05/08/2015 05:05 pm ET Updated May 08, 2016

The Grand New Party

Much as in the United States, cross-party unity is rare in France. But recently one topic, or more accurately one woman, sparked a rare demonstration of national concord. That wonderwoman is Hillary Clinton.

Minutes after the former Secretary of State announced she was running for President, left-wing Prime Minister Manuel Valls tweeted his support - en anglais s'il vous plaît - closely followed by former President and conservative leader Nicolas Sarkozy.

The cynics will say that this was a mere communication stunt and that it had nothing to do with support for the Democrats ideology - or Hillary Clinton's ideas for that matter. The French leaders - like other world leaders - probably just fancied an opportunity to bask in the Democrat champion's international aura. Others will point out how odd it is to see foreign political leaders openly endorse someone who as it stands - at least on paper - is a mere primary candidate.

Leaving these considerations aside, it could seem natural that Valls a centre-left politician should support a Democrat candidate. What seems more puzzling probably is why would the French conservatives not be more naturally drawn to a Republican candidate?

Of course, through the offices they both held, Nicolas Sarkozy and Hillary Clinton have got to know each other. In her book Hard choices published last year, Clinton actually writes about Sarkozy, describing him as prone to gossip, but also as a much more "dramatic - and fun - in person" as he appears to be "on the stage". But for a leader such as Sarkozy are personal ties enough to justify such public support?

The outburst of Hillarymania in France has, rather amusingly, coincided with the rebranding of Sarkozy's right-wing party, known up until now as the UMP. It's new name? None other than Les Républicains.

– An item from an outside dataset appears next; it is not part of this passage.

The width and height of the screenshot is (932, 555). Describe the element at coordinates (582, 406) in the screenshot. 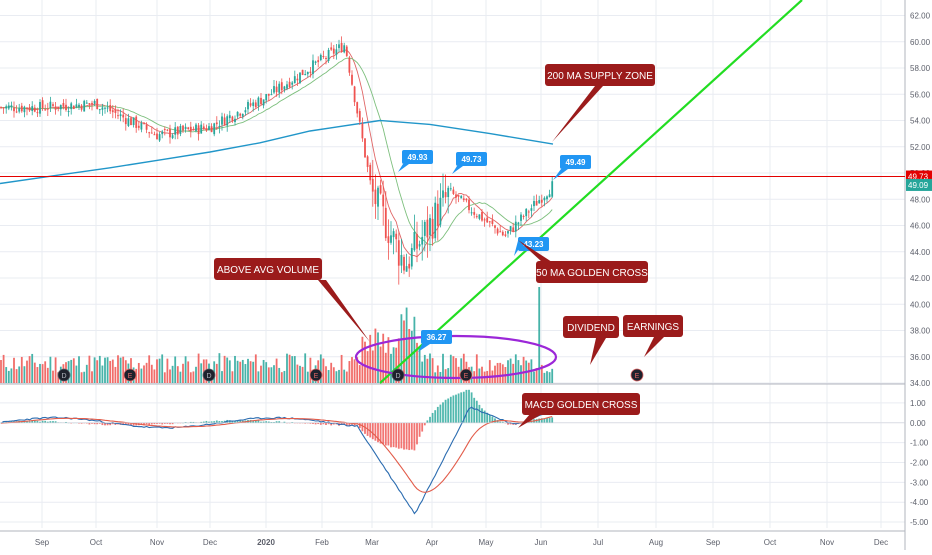

I see `callout-text: MACD GOLDEN CROSS` at that location.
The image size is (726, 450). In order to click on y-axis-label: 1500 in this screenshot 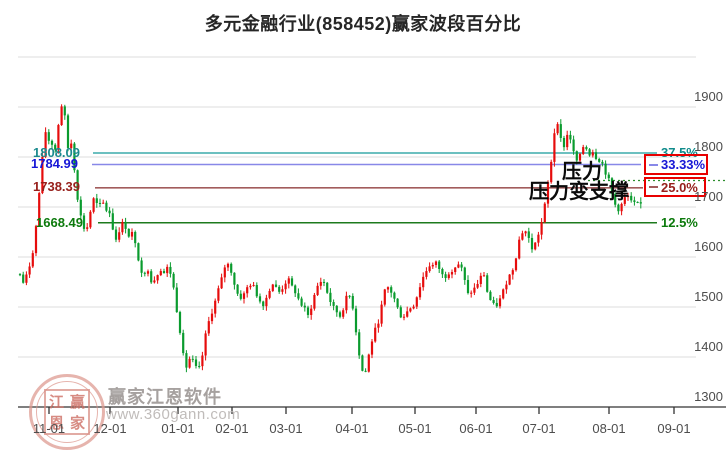, I will do `click(708, 296)`.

This has sparked considerable debate within the party and criticism from its opponents. One in particular is being regularly voiced in an attempt to scare the French: "they are turning into American Republicans !" According to a recent poll, 55% of the French reject the name because it sounds '"too American". By now, you've got it: it's not cool to be compared to the GOP in France.

Sarkozy has been criticized in the past for being too "pro-American". With Les Républicains, he has given his opponents - and party "friends" - new ammunition. Reacting to the new name, Marine le Pen, the French far-right leader, sneered at Sarkozy's "childish fascination" for "Indians, cowboys, cheeseburgers and Nike".

What Sarkozy is actually trying to do is to appear as the leader who is bringing people together. The French are extremely fond of "La République", defending republican "values", as witnessed by the world in the aftermath of the recent Paris attacks. In fact, the "République" is referred to so often that it has become some kind of a mantra used to define national unity.

So far, the former French President has not succeeded in getting this message across. The heated debate over the new name has cast a shadow on his strategy. And he will probably have to swiftly move on to defining the vision, values and main ideas on which the new party will be founded, if he is to win the French back. Will this be enough to convince them that the Grand New Party has nothing to do with its Old American counterpart?

Since reclaiming leadership of the UMP last November, Sarkozy has been giving every indication that he does not intend to move the party to the centre. Liberal doctrine continues to inspire his view of the economy, traditional family values continue to be defended, a tougher stance on irregular immigration is being advocated, and assimilation is being preferred to integration.

It would be incorrect to state that this makes Sarkozy's Les Républicains the Gallic twin of the US Republicans. On issues such as healthcare, the place of religion in society, or foreign affairs, they would not necessarily see eye-to-eye. But it does certainly beg the question: what would l'amie Hillary think?